## Source text
-- Opening Marker --

Washington calls for end to war in Yemen
Washington called late on Tuesday for an end to the conflict in Yemen, backing UN-led efforts to find a political solution to the war, which has claimed thousands of lives and brought the already impoverished country to the verge of famine.
"The United States calls on all parties to support UN Special Envoy Martin Griffiths in finding a peaceful solution to the conflict in Yemen based on the agreed references," US Secretary of State Mike Pompeo said in a statement.
He urged all parties, including US allies in the Saudi-led coalition, to end the fighting.
"The time is now for the cessation of hostilities, including missile and UAV strikes from Houthi-controlled areas into the Kingdom of Saudi Arabia and the United Arab Emirates," the statement said. "Subsequently, Coalition air strikes must cease in all populated areas in Yemen."
Pompeo added that the cessation of hostilities would ease the humanitarian crisis, outlining a peace process that would include negotiations in a neutral country, demilitarisation of borders, and the concentration of all large weapons under "international observation".
"It is time to end this conflict, replace conflict with compromise, and allow the Yemeni people to heal through peace and reconstruction," the secretary of state said.
The United States provides logistical assistance to the coalition, including intelligence sharing and mid-air fuelling of Saudi jets.
Voices rejecting the war efforts in the United States have gained momentum after the murder of Washington Post columnist Jamal Khashoggi at the Saudi Consulate in Istanbul earlier this month.
Left-wing Senator Bernie Sanders called on Congress last week to step in to halt Washington's involvement in the war.

-- Closing Marker --

## Material provided
-- Opening Marker --

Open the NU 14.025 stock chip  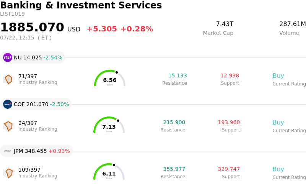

-- Closing Marker --

## Required actions
1: In the article on the Yemen war, what logistical assistance does the United States give the coalition?
2: Extend the article on the Yemen war past its last sentence.
The listing has no role in this work.

## Answer list
1: Intelligence sharing and mid-air fuelling of Saudi jets.

2:
"Not only has this war created a humanitarian disaster in one of the world’s poorest countries, but also American involvement in this war has not been authorized by Congress and is therefore unconstitutional," Sanders wrote in a column published by the New York Times.
Saudi Arabia launched a brutal war in 2015 to root out Yemen's Houthi fighters, who had taken control of the capital, Sanaa, and ousted the government.
The Saudi-led coalition has mounted a relentless bombing campaign since then and it has been accused of war crimes, including targeting hospitals and schools.
On Monday, Armed Conflict Location & Event Data Project, an independent research group, reported that at least 56,000 people have been killed in armed violence in Yemen since January 2016, a tally that is more than five times higher than previously reported.
Khashoggi's murder has created a renewed opportunity to push Washington to end its support for the Saudi-led war in Yemen.
"Honestly, this is the best chance. This is the only way the US can withdraw its support for the Saudis in Yemen," said Shireen al-Adeimi, an assistant professor at Michigan State University.
"Momentum is building against Saudi Arabia with their treatment of Khashoggi," she told MEE last week.